---------- Rows ----------
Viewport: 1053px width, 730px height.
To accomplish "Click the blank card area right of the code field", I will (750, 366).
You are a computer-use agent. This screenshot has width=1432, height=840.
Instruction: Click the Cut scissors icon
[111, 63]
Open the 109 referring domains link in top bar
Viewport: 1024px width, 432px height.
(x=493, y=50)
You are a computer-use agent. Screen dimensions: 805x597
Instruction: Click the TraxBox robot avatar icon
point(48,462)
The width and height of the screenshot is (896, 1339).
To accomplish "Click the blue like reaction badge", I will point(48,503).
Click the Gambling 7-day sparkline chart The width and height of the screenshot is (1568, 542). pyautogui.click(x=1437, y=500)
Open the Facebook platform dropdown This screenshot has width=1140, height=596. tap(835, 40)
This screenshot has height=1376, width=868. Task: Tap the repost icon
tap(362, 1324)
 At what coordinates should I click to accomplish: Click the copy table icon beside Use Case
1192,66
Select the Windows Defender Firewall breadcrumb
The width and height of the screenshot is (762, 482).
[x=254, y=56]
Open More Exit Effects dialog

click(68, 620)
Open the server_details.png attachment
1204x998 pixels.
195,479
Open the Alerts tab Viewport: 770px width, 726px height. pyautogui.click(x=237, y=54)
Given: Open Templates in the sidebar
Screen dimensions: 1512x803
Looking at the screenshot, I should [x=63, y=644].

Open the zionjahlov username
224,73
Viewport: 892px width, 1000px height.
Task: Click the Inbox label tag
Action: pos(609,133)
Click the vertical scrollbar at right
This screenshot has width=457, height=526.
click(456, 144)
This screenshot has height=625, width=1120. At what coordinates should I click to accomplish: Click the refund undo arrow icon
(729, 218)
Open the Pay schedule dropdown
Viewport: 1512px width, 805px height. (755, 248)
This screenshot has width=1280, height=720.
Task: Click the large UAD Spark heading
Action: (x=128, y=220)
----------
Copy the part of the records that starts with the line containing "Open the zionjahlov username" and runs through the end of the records, changing nothing.

Open the zionjahlov username
224,73
Viewport: 892px width, 1000px height.
Task: Click the Inbox label tag
Action: pos(609,133)
Click the vertical scrollbar at right
This screenshot has width=457, height=526.
click(456, 144)
This screenshot has height=625, width=1120. At what coordinates should I click to accomplish: Click the refund undo arrow icon
(729, 218)
Open the Pay schedule dropdown
Viewport: 1512px width, 805px height. (755, 248)
This screenshot has width=1280, height=720.
Task: Click the large UAD Spark heading
Action: (x=128, y=220)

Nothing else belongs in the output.